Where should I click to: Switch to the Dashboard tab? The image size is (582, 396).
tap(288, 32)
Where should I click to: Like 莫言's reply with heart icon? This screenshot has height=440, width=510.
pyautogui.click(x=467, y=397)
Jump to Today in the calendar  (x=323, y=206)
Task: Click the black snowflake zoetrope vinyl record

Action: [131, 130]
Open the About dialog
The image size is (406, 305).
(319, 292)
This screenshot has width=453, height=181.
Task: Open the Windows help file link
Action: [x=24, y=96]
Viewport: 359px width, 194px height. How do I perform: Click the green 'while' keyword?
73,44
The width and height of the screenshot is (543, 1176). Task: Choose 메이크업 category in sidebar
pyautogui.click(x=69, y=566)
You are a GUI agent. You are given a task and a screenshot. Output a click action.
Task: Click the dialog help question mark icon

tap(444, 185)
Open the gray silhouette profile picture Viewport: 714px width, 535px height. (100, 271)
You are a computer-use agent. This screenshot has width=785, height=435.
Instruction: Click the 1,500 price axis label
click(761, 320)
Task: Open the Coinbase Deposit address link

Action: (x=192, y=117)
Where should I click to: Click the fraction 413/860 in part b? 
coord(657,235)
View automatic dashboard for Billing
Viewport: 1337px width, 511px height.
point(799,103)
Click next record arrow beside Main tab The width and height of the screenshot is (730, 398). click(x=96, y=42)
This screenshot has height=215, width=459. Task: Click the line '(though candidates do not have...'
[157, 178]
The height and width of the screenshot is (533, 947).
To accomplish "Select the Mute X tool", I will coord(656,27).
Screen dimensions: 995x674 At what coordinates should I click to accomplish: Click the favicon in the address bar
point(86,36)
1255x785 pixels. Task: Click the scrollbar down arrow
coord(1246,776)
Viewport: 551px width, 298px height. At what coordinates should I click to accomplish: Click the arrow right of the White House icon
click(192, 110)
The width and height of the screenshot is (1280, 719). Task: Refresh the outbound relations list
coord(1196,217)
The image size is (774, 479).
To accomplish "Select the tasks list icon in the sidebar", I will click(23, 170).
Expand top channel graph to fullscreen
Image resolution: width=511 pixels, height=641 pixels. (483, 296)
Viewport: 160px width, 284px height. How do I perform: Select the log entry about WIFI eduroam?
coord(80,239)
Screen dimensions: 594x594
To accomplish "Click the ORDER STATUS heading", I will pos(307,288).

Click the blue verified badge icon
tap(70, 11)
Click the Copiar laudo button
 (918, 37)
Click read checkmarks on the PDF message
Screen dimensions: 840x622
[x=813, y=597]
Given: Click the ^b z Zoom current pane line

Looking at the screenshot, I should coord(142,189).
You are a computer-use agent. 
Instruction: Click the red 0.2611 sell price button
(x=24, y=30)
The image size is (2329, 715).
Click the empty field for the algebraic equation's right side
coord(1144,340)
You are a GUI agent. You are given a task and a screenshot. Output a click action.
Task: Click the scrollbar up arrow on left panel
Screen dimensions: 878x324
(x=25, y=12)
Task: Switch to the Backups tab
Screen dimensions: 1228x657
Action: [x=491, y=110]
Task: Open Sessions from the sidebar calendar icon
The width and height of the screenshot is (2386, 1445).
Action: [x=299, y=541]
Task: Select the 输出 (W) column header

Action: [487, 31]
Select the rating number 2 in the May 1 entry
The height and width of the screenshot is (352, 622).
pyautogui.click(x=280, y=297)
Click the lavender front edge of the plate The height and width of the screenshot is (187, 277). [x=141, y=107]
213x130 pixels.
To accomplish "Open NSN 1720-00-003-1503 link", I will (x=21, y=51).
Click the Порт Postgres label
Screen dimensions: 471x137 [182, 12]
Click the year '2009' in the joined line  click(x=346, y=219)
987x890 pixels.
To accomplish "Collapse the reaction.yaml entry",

**待完成任务**
把上面的全部记录原样重抄一遍，不增删或改动任何字符。

**回答**
Where should I click to: Switch to the Dashboard tab? The image size is (582, 396).
tap(288, 32)
Where should I click to: Like 莫言's reply with heart icon? This screenshot has height=440, width=510.
pyautogui.click(x=467, y=397)
Jump to Today in the calendar  (x=323, y=206)
Task: Click the black snowflake zoetrope vinyl record

Action: [131, 130]
Open the About dialog
The image size is (406, 305).
(319, 292)
This screenshot has width=453, height=181.
Task: Open the Windows help file link
Action: [x=24, y=96]
Viewport: 359px width, 194px height. How do I perform: Click the green 'while' keyword?
73,44
The width and height of the screenshot is (543, 1176). Task: Choose 메이크업 category in sidebar
pyautogui.click(x=69, y=566)
You are a GUI agent. You are given a task and a screenshot. Output a click action.
Task: Click the dialog help question mark icon

tap(444, 185)
Open the gray silhouette profile picture Viewport: 714px width, 535px height. (100, 271)
You are a computer-use agent. This screenshot has width=785, height=435.
Instruction: Click the 1,500 price axis label
click(761, 320)
Task: Open the Coinbase Deposit address link

Action: (x=192, y=117)
Where should I click to: Click the fraction 413/860 in part b? 
coord(657,235)
View automatic dashboard for Billing
Viewport: 1337px width, 511px height.
point(799,103)
Click next record arrow beside Main tab The width and height of the screenshot is (730, 398). click(x=96, y=42)
This screenshot has height=215, width=459. Task: Click the line '(though candidates do not have...'
[157, 178]
The height and width of the screenshot is (533, 947).
To accomplish "Select the Mute X tool", I will coord(656,27).
Screen dimensions: 995x674 At what coordinates should I click to accomplish: Click the favicon in the address bar
point(86,36)
1255x785 pixels. Task: Click the scrollbar down arrow
coord(1246,776)
Viewport: 551px width, 298px height. At what coordinates should I click to accomplish: Click the arrow right of the White House icon
click(192, 110)
The width and height of the screenshot is (1280, 719). Task: Refresh the outbound relations list
coord(1196,217)
The image size is (774, 479).
To accomplish "Select the tasks list icon in the sidebar", I will click(23, 170).
Expand top channel graph to fullscreen
Image resolution: width=511 pixels, height=641 pixels. (483, 296)
Viewport: 160px width, 284px height. How do I perform: Select the log entry about WIFI eduroam?
coord(80,239)
Screen dimensions: 594x594
To accomplish "Click the ORDER STATUS heading", I will pos(307,288).

Click the blue verified badge icon
tap(70, 11)
Click the Copiar laudo button
 (918, 37)
Click read checkmarks on the PDF message
Screen dimensions: 840x622
[x=813, y=597]
Given: Click the ^b z Zoom current pane line

Looking at the screenshot, I should coord(142,189).
You are a computer-use agent. 
Instruction: Click the red 0.2611 sell price button
(x=24, y=30)
The image size is (2329, 715).
Click the empty field for the algebraic equation's right side
coord(1144,340)
You are a GUI agent. You are given a task and a screenshot. Output a click action.
Task: Click the scrollbar up arrow on left panel
Screen dimensions: 878x324
(x=25, y=12)
Task: Switch to the Backups tab
Screen dimensions: 1228x657
Action: [x=491, y=110]
Task: Open Sessions from the sidebar calendar icon
The width and height of the screenshot is (2386, 1445).
Action: [x=299, y=541]
Task: Select the 输出 (W) column header

Action: [487, 31]
Select the rating number 2 in the May 1 entry
The height and width of the screenshot is (352, 622).
pyautogui.click(x=280, y=297)
Click the lavender front edge of the plate The height and width of the screenshot is (187, 277). [x=141, y=107]
213x130 pixels.
To accomplish "Open NSN 1720-00-003-1503 link", I will (x=21, y=51).
Click the Порт Postgres label
Screen dimensions: 471x137 [182, 12]
Click the year '2009' in the joined line  click(x=346, y=219)
987x890 pixels.
To accomplish "Collapse the reaction.yaml entry",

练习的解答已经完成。